At the risk of stirring up a hornet's nest...

On the wives' part, by being less egocentric and learning how to share their love and possession with others, especially other women  Roll Eyes.

(The world's woes in a nutshell arises because of the ego's inability to share anything and everything).

My suspicion is that there are many wives who submissively accept the situation so long as their husbands do not forsake their duties and responsibilities towards the family, including the wife. Where the wives cant accept it, the secular law(or otherwise) kicks in to assuage the situation.
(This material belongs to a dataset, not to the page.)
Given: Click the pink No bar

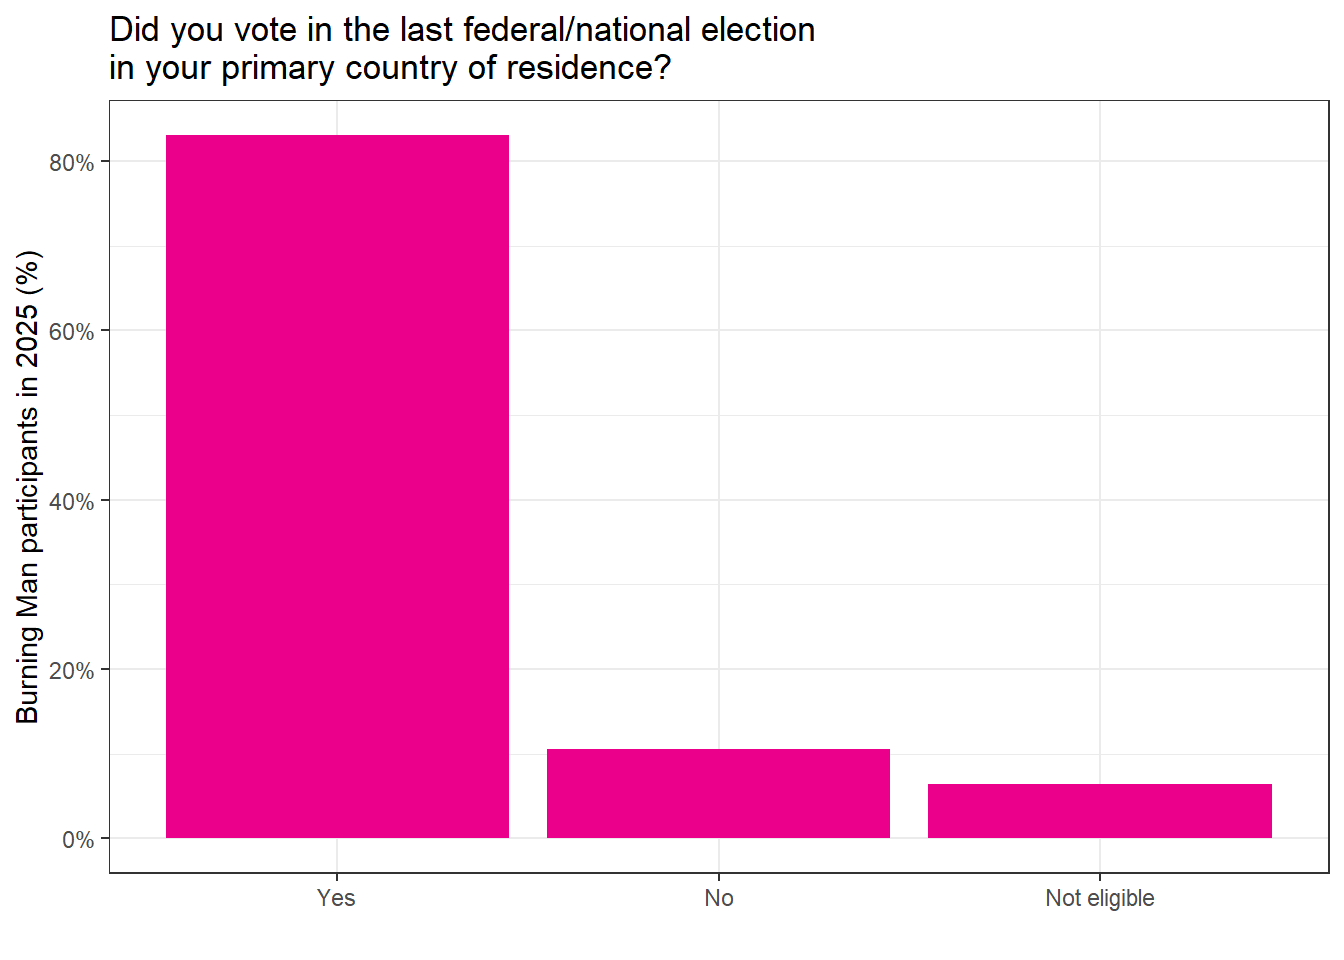Looking at the screenshot, I should pyautogui.click(x=718, y=793).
That is the price that parties must pay for assuming, idealistically, that spousal love lasts forever.

And when the wives do accept, the family unit survives.

But in the end, if you think about it, nothing lasts forever Sad Hey, so what's the big fuss all about ?

IMHO the coping has been made difficult for most couples coz' both tend to pander to society's standards, which frowns on such unenviable situations. But I am wondering who set these standards, as standards to live by, in the first place ?

Quite certainly it's not the powers-that-be(the lawmakers); because if it were, infidelity would have have become punishable in most civilised nations by now.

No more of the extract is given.